Téhéran écrase un soulèvement orchestré par Washington et Tel Aviv

L’Iran a réprimé une nouvelle vague de troubles organisés par des acteurs étrangers. Ces manifestations, déclenchées régulièrement tous les deux ans, visent à destabiliser le pouvoir en place. Cette fois-ci, des groupes armés ont commis des actes de violence, incendiant des véhicules, des lieux de culte et des bâtiments publics dans plusieurs villes. Les forces de sécurité iraniennes, après une enquête approfondie, ont identifié les réseaux derrière ces actions, mais l’usage de technologies comme Starlink a compliqué leur travail.

Selon un rapport du Washington Post, les autorités américaines hésitent à fournir des appareils Starlink pour contourner le blocage internet imposé par Téhéran. Cette stratégie avait été envisagée lors d’émeutes précédentes mais abandonnée en raison de risques pour des réseaux clandestins. Cependant, les signes indiquent que ces dispositifs sont déjà présents dans le pays. Parallèlement, la Russie a développé des systèmes capables de détecter les terminaux Starlink depuis l’espace, et l’Iran en a reçu des copies pour renforcer sa surveillance.
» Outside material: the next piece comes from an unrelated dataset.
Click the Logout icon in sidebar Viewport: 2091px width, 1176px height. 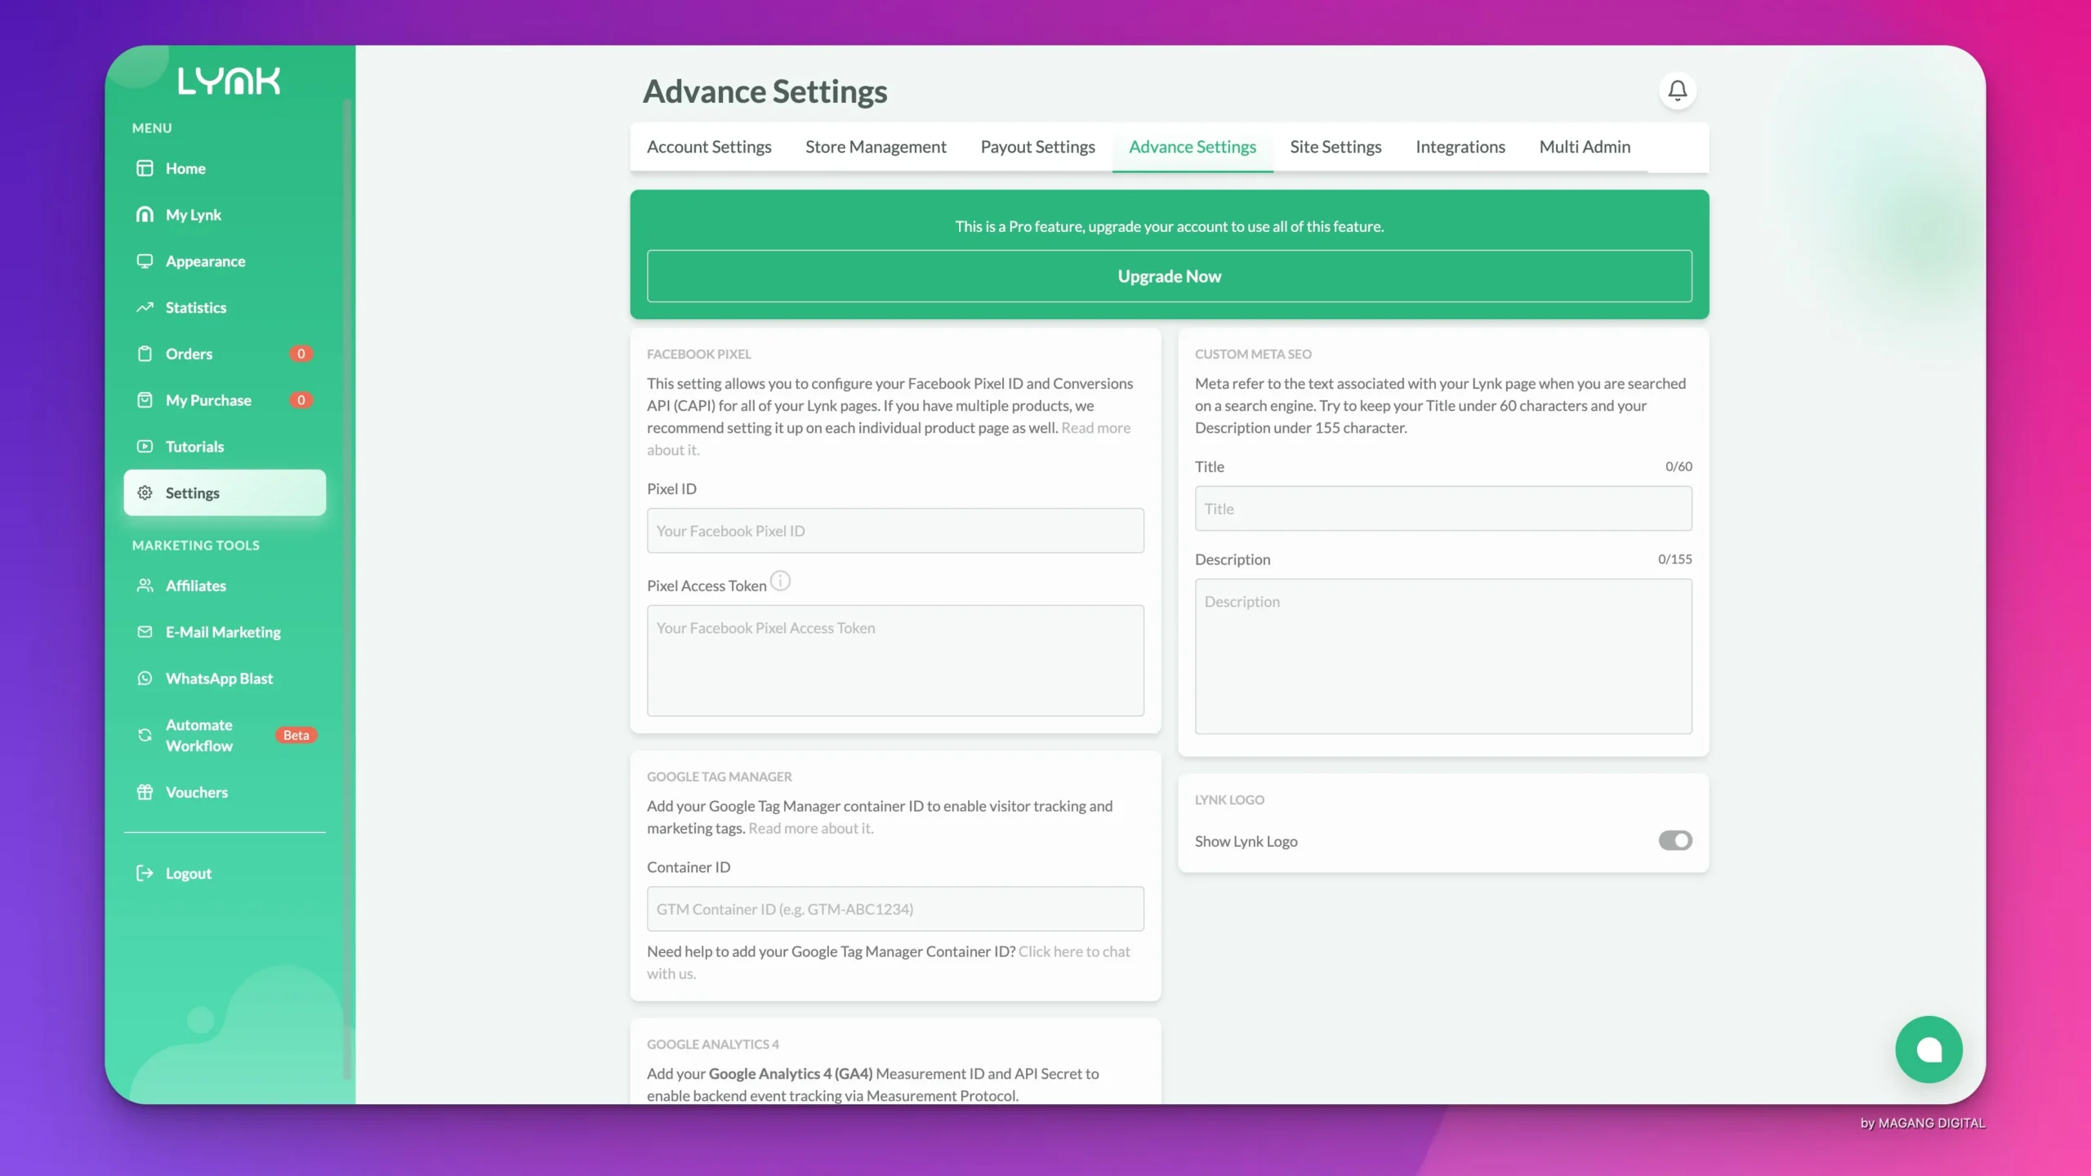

Les manifestations actuelles diffèrent de celles du passé : elles ne sont plus motivées par des frustrations religieuses mais par la crise économique iranienne. L’inflation annuelle atteint 42 %, et la monnaie locale a perdu plus de la moitié de sa valeur en un an. Un autre facteur est l’ascension de Reza Pahlavi, fils du dernier roi d’Iran déchu, qui incarne une vision rétrograde et nationaliste. Son soutien par Israël et des groupes privés a permis une campagne numérique massive, utilisant des avatars pour diffuser des messages pro-monarchiques. Des outils d’intelligence artificielle ont même généré des images de troubles fictifs pour amplifier la confusion.

Malgré ces efforts, l’Iran compte plus de 90 millions de citoyens, dont une majorité soutient le gouvernement. Les quelques milliers de manifestants ne suffiront pas à renverser un système profondément ancré.